Todos os moradores da vila aproximaram-se e, um a um, copiaram o movimento de Zanto.
            A criatura jogou ao lado de Zanto o corpo da serpente morta e, por cima da carcaça do gigante réptil, o corpo de Odero foi largado. Pelo branco do corpo da serpente, o sangue escorria, contornando de vermelho as escamas albinas.
            Ouvia-se, cada vez mais, o choro espalhado pelo ambiente. Não eram somente as crianças que demonstravam sua tristeza, ninguém desejava aquilo. Odero e sua serpente sempre foram bastante bondosos com todos eles.
            — Como se chama nosso novo mestre? — perguntou Zanto, percebendo que teria de continuar a ser o porta-voz da vila neste primeiro contato.
            — Não gosto de humanos — confessou o recém-chegado.
            A apreensão permitiu que o silêncio se expandisse. O tique-taque emitido pelo Relógio do Passado ecoava profundamente no cenário.
            — Acreditam que servem para alguma coisa, porém dificilmente se sacrificam para cumprir ordens — disse o mago negro, com sua voz grossa, de forma extremamente rude.
            As pessoas, após ouvirem aquelas palavras ásperas, sentiram um completo vazio dentro de seu coração. Não sabiam o que esperar. Perceberam, pelas diretas palavras, que o mago negro não acreditava que seus novos seguidores possuíssem alguma utilidade para ele. E, se o estranho havia feito aquilo com o poderoso mago Odero, podiam imaginar o que ele seria capaz de fazer com meros camponeses e simples guerreiros. O nervosismo, que já estava presente, aumentou dentro de cada morador da vila.
            — Senhor...
            — Por que choram por esse fraco? — indagou o mago negro, interrompendo Zanto em tom de ameaça.

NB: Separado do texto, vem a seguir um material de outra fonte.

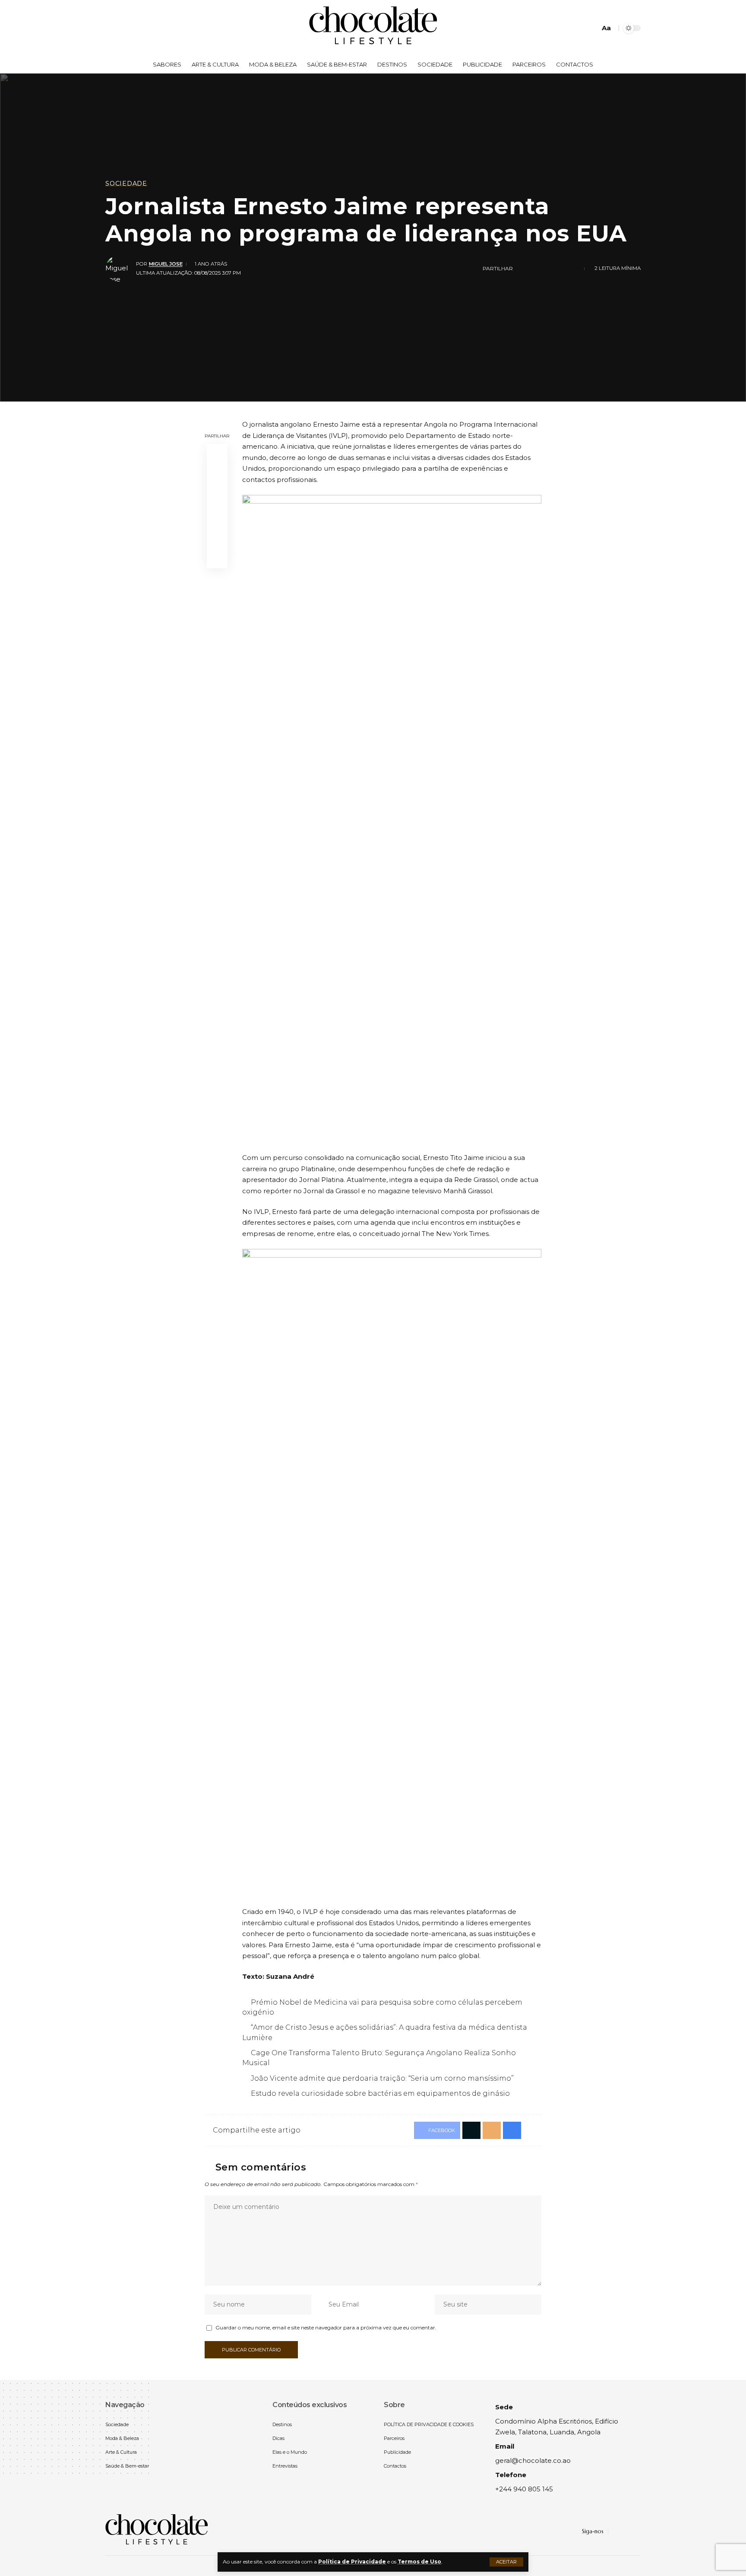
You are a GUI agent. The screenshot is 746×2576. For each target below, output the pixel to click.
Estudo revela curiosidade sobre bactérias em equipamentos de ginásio (380, 2093)
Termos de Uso (419, 2561)
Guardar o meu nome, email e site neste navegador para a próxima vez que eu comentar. (325, 2327)
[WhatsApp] (131, 28)
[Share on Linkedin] (549, 269)
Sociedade (126, 184)
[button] (506, 2561)
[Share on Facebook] (522, 269)
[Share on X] (217, 475)
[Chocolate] (373, 28)
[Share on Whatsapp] (535, 269)
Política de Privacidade (352, 2561)
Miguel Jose (166, 264)
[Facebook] (112, 28)
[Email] (217, 516)
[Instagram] (121, 28)
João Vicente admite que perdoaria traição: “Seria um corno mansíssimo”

            — Estamos aqui para servi-lo! — disse Zanto, percebendo que estavam à mercê de um mago nada parecido com Odero.  — Esta vila agora pertence a você!
            — Vocês querem motivos para chorar? — continuou o mago negro, ignorando as palavras de Zanto.
            — Senhor? Não... por favor... nós lhe suplicamos... — dizia Zanto humildemente.
            — Então lhes darei — concluiu o ameaçador mago negro na frente de todos, levantando seus braços com as mãos brilhando, enquanto grandes faíscas pulavam dos seus dedos.
            Zanto percebeu que tudo estava perdido, levantou-se e correu gritando:
            — CORRAM! SALVEM SUAS VIDAS!
            O desespero foi geral. As pessoas trombavam-se. Não sabiam para onde correr. Para eles, aquela vila era o único lugar seguro para se viver, por isso parecia improvável que o melhor a fazer fosse deixá-la.
            Enquanto o mago negro emanava raios na multidão em fuga, utilizando o feitiço relâmpago, a grande criatura regurgitava bolas de fogo para atingi-la. Ninguém estava sendo poupado da crueldade iniciada pelo impiedoso mago. Até mesmo as crianças eram atacadas sem a mínima compaixão.
            Durante o massacre, Zanto corria. O lenhador não conseguia entender o motivo de se tornarem vítimas de tanta agressividade. De repente, o lenhador sentiu um forte golpe atingir-lhe as costas juntamente com uma explosão de luz. Caiu. Levantou-se com bastante dor no local atingido e, mesmo sentindo o gosto de sangue invadindo-lhe a boca, continuou a correr. Percebeu que não ouvia mais os gritos das pessoas. Imaginando que o ataque poderia ter cessado, virou-se, mas infelizmente lá estavam elas, sendo atingidas sem nenhuma chance de sobrevivência.
            Zanto percebeu que tinha perdido a audição. Com o corpo amolecido, voltou a correr em direção ao refúgio natural e perigoso que a floresta oferecia. Correu sem olhar para trás, sem saber o que fazer. Apenas corria sem rumo. A dor aumentava, mas não podia tombar agora. Não sabia o motivo de sua persistência em ignorar a fraqueza que lhe tomava as pernas, mas sentia que ainda tinha algo a fazer antes de morrer. Zanto apenas se arrastava para dentro da floresta, aturdido, lutando contra o próprio corpo que teimava em obedecer-lhe.
            O tique-taque do relógio foi diminuindo vagarosamente, ao mesmo tempo que a cena doentia, deixada pelo vilão vestido de negro e sua criatura, desaparecia, revelando aos quatro espectadores seus rostos tristes e inconformados devido à ignorância e covardia que presenciaram na vila que agora se tornara um cemitério, porém, sem as moradas de pedra para guardar os corpos mortos e maltratados que ali estavam esparramados.